Once the line with "Click the microphone icon on IME bar" is found, repeat it and all later lines exactly through the end of the listing below, with the pictures left out.

[Start of section]

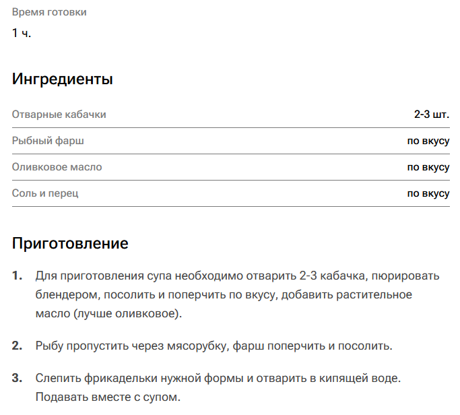The width and height of the screenshot is (460, 415).
Task: Click the text масло (лучше оливковое)
Action: click(x=109, y=314)
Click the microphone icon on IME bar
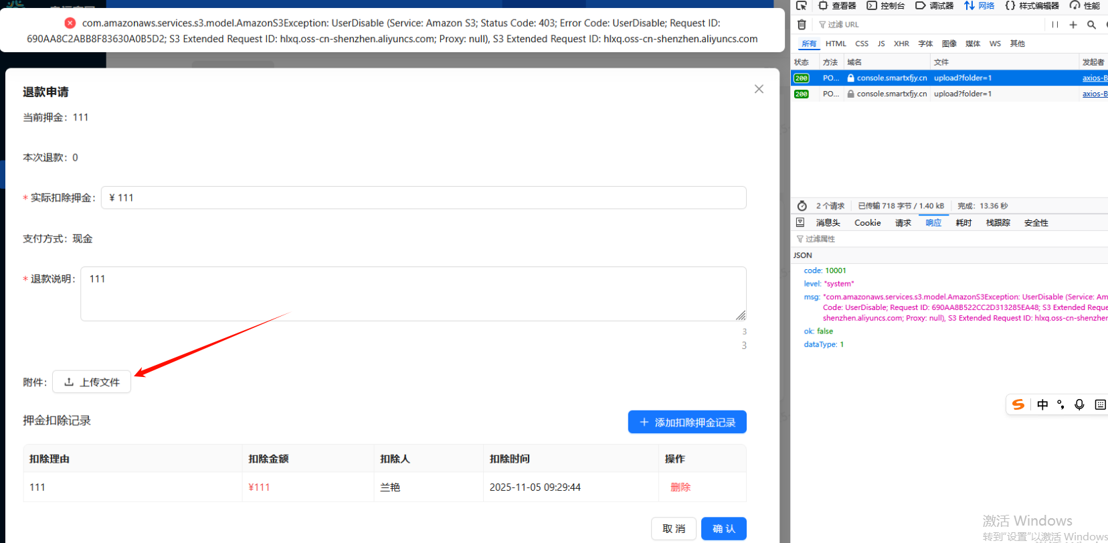 click(x=1079, y=404)
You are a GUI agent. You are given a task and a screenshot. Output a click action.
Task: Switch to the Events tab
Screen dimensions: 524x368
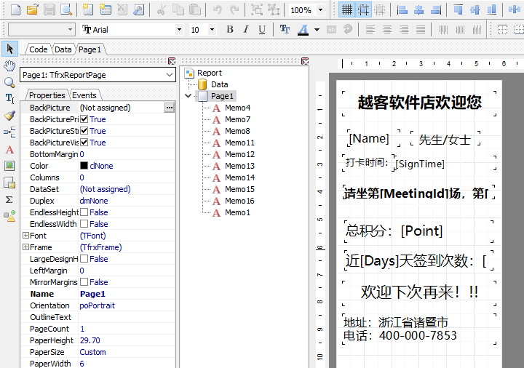[84, 95]
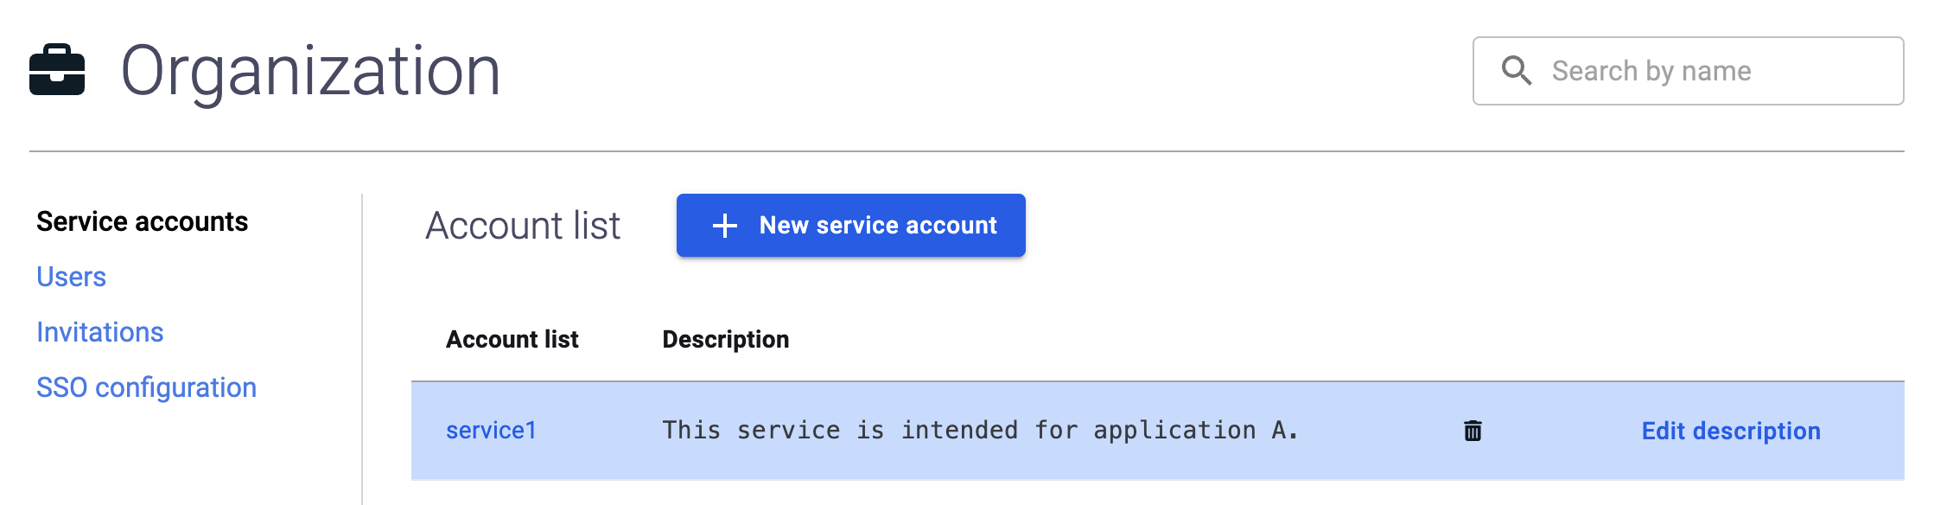Click the Account list section heading
This screenshot has width=1934, height=505.
click(523, 226)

[End of section]

◆ Exercise result ◆
Click the microphone icon on IME bar
 click(x=1079, y=404)
You are a GUI agent. You are given a task and a screenshot. Output a click action.
Task: Switch to the Events tab
Screen dimensions: 524x368
[84, 95]
Click the Account list section heading
This screenshot has width=1934, height=505.
click(523, 226)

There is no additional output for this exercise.